Scan the sky on a stormy day
"There's enough blue sky to make a pair of Duchman's breeches!"
Oh, how we longed for those words! On a rainy day in the summer, we would search the sky for patches of blue in the west. If you see a patch of blue on a cloudy day "as big as a pair of Dutchman's britches", then it will most likely clear up!
Look for dew on the grass in the morning"When the dew is on the grass, rain will never come to pass."
Check your front yard in the morning. If there is heavy dew on the grass, the weather will be fair with no rain. If there is no dew in the morning, this is a sign of rain.
Watch the leaves when the wind blowsIf the wind blows the leaves on the trees so that you see the paler undersides of the leaves, then a storm is coming.
Notice the color of the sky at sunrise and sunset"Red sky at night, sailor's delight;
Red sky in the morning, sailors take warning."
My mom taught me this poem when I was pretty little. Maybe you've heard it, too.If you see a red sky in the west at sunset, then there will be fair weather the next day. If you observe a red sky in the east at sunrise, then rain is on the way.
Look for a ring around the moon (or sun)"A ring around the sun or moon,
means rain or snow coming soon."
Look up in the sky on a clear night. If you see a ring or halo around the moon, then snow or rain is coming. It's pretty impressive when you see it!
Watch the way the smoke rises"When smoke descends, good weather ends."

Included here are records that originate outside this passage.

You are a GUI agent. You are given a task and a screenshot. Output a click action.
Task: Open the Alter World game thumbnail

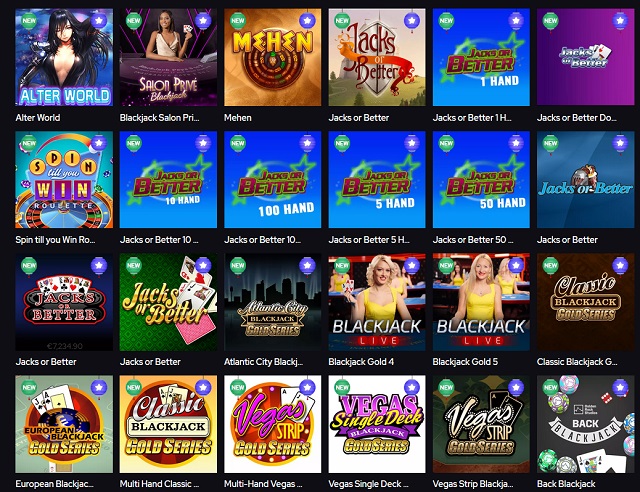tap(64, 57)
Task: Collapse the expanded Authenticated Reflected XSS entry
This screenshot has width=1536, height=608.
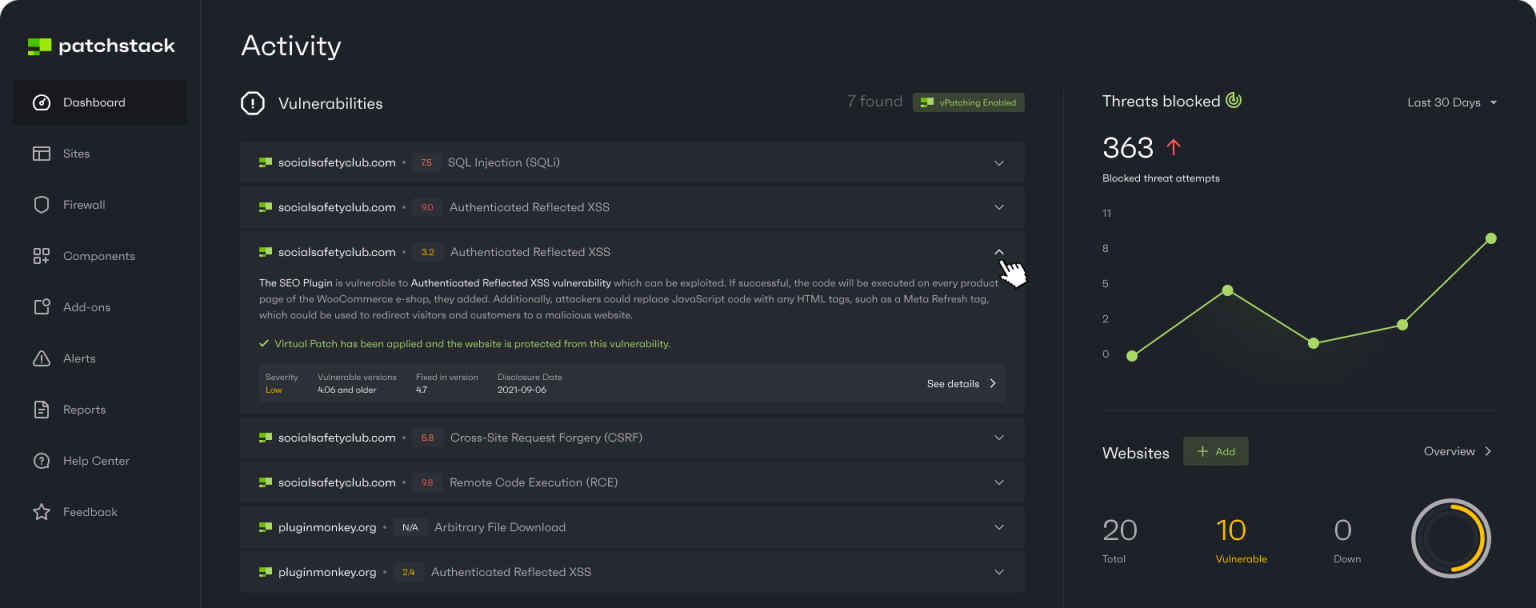Action: [x=998, y=251]
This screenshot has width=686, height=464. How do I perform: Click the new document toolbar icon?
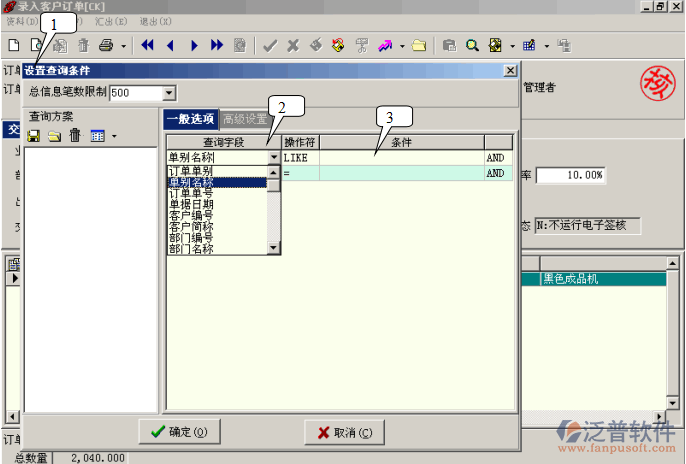(14, 45)
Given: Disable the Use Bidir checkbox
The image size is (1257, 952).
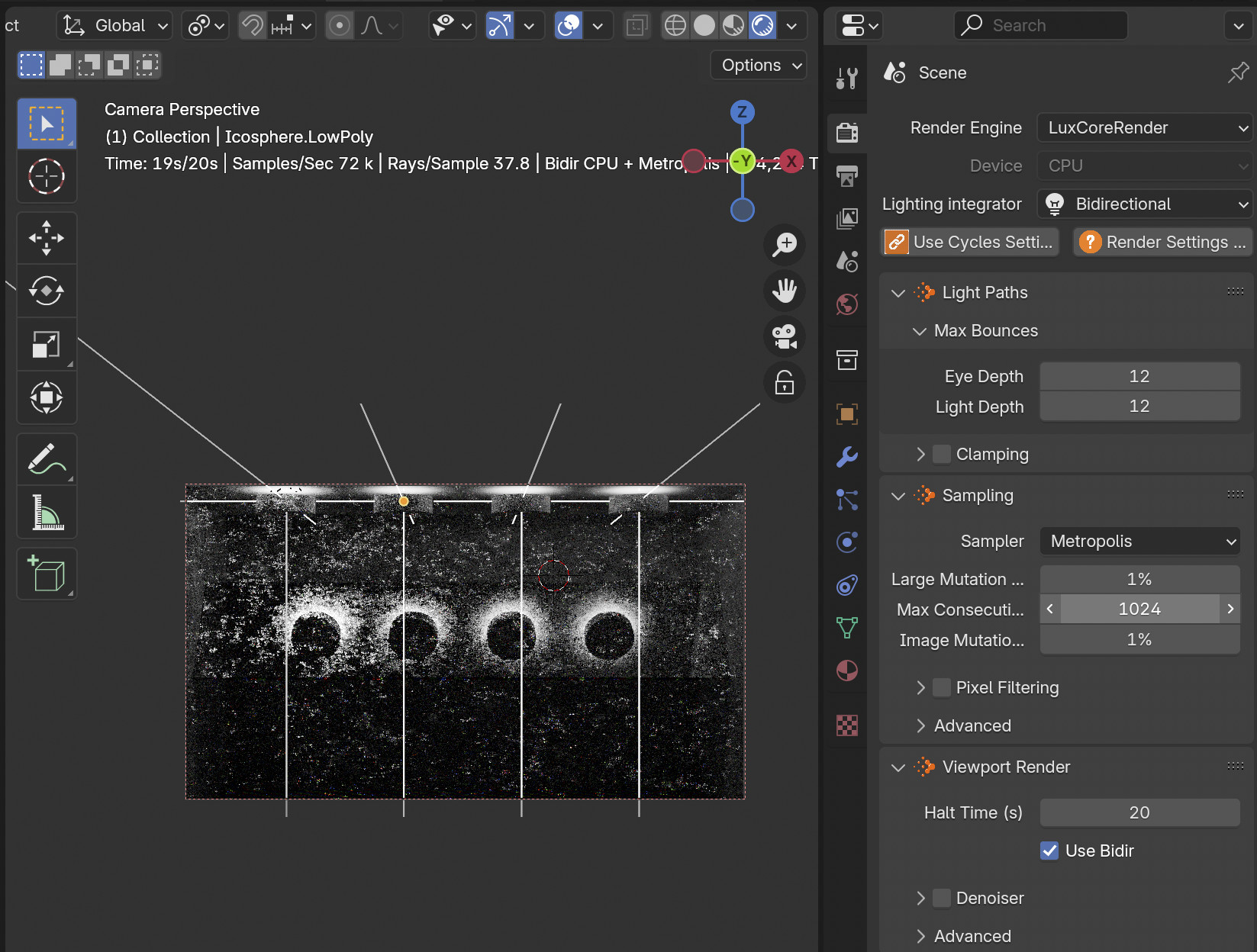Looking at the screenshot, I should click(x=1049, y=851).
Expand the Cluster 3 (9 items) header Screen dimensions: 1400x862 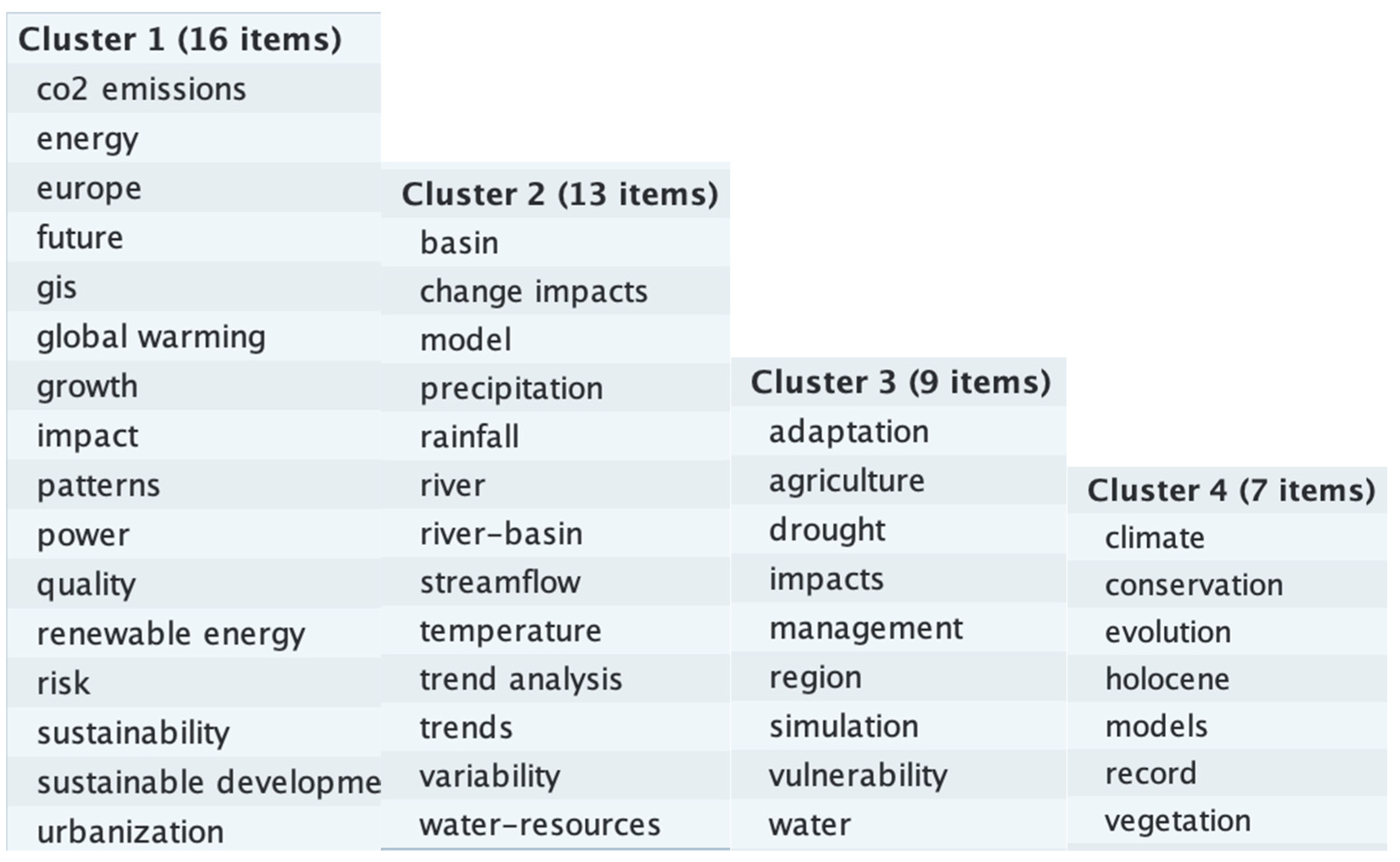click(899, 382)
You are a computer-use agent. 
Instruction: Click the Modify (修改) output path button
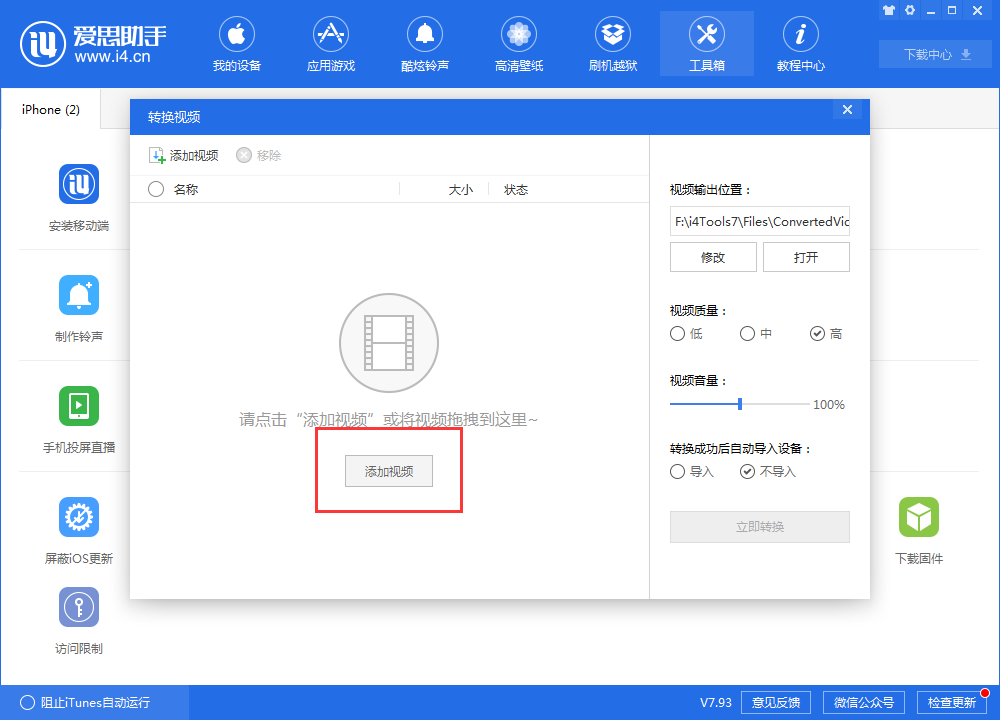pyautogui.click(x=713, y=257)
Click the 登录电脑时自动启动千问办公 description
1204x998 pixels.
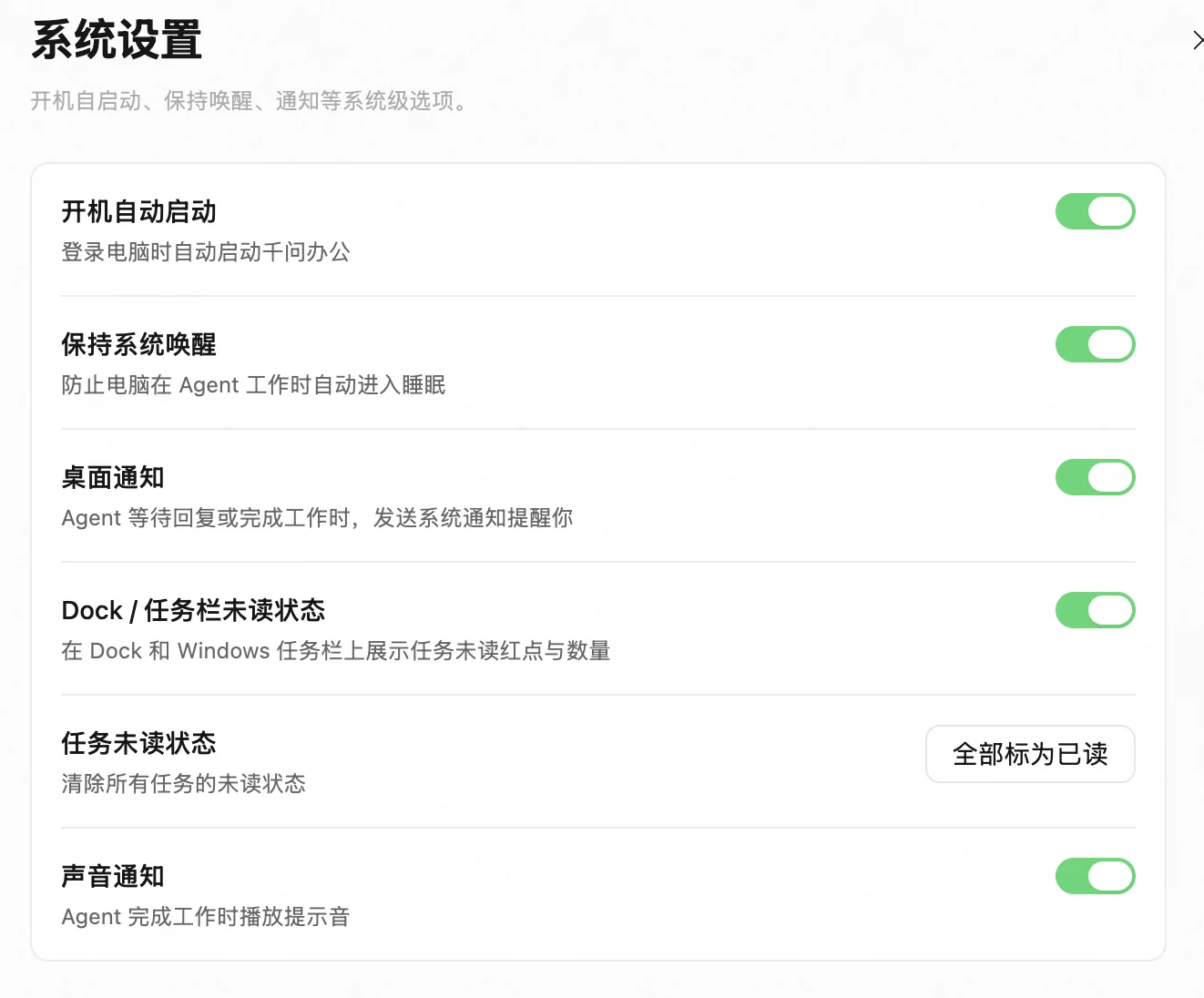(x=206, y=252)
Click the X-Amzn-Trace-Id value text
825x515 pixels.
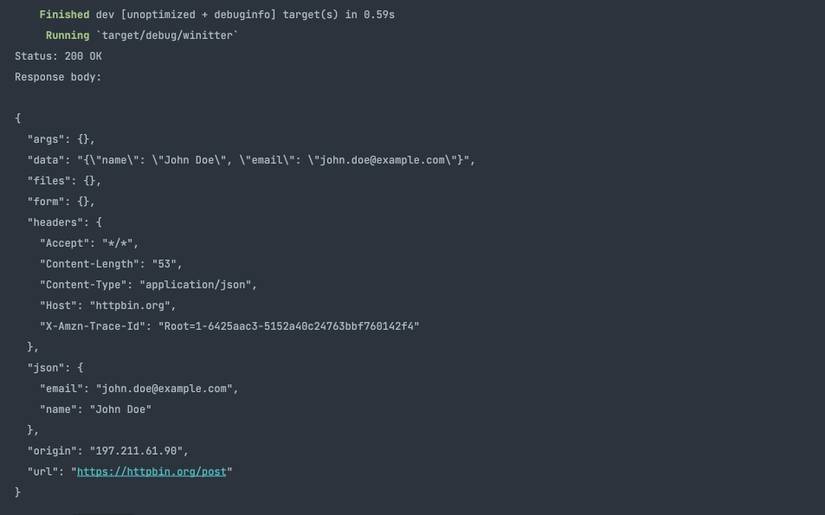tap(289, 326)
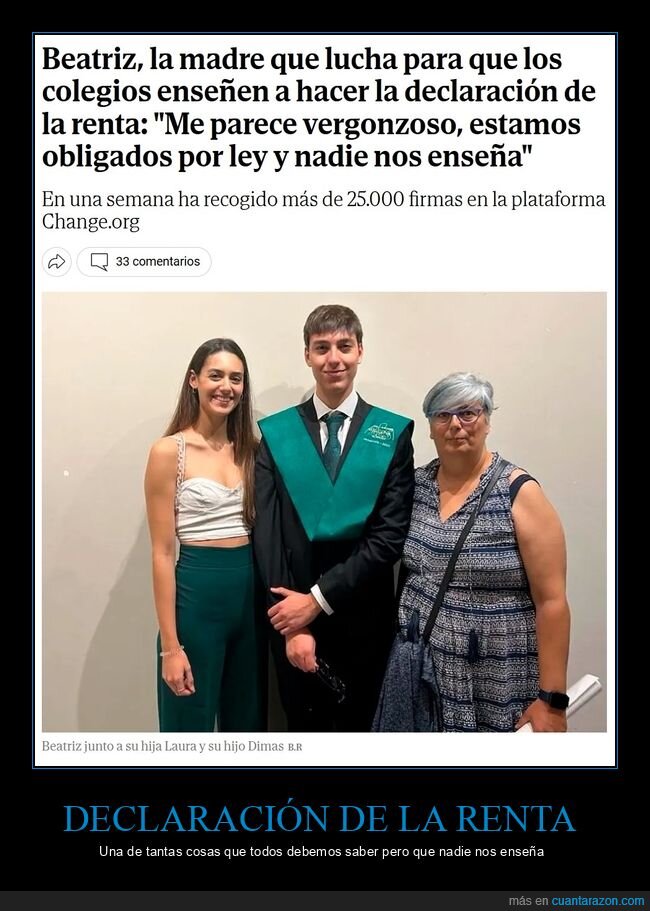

Smoke rising straight up out of the chimney or from a camp fire, indicates a high pressure system and fair weather. If the smoke swirls around, doesn't rise, or even curls downward, a low pressure system is in place and a storm is on the way.
What do you smell when you take a deep breath?"When the ditch and pond offend the nose,
Then look for rain and stormy blows."
Take a deep breath and concentrate on what you smell. If you smell moist earthy odors or the sweet fragrance of the flowers is stronger than normal (or the sewage treatment plant is more odoriferous than usual), then the air is moister and a low pressure system will be bringing rain.
Listen to the sounds around you.
"Sound traveling far and wide, a stormy day this doth betide."
If distant sounds (like the train whistle, a train clattering on the tracks, or cars on a distant highway) sound louder than usual, then rain or snow is coming. During fair weather, sound waves travel upward into the atmosphere, thus they dissipate quickly and have a shorter range. On a cloudy, humid day, sound waves bend back toward the earth and travel further.
How much snow?
My grampa always used to say that "the snow will be as deep as the longest icicle"! I don't know how often that one comes comes true around here, but at Grampa's farm in northeastern Pennsylvania, they had some pretty long icicles and some pretty deep snow!
Animals know better than we do!
- If you see the birds flying high in the sky, then a high pressure system is in place and the weather will be fair. Low pressure systems bringing rain will cause them to fly low.
- Birds tend to sit in large numbers on the telephone wires when rain is on the way.
- When you see the cows lying down in the fields, then rain is on the way.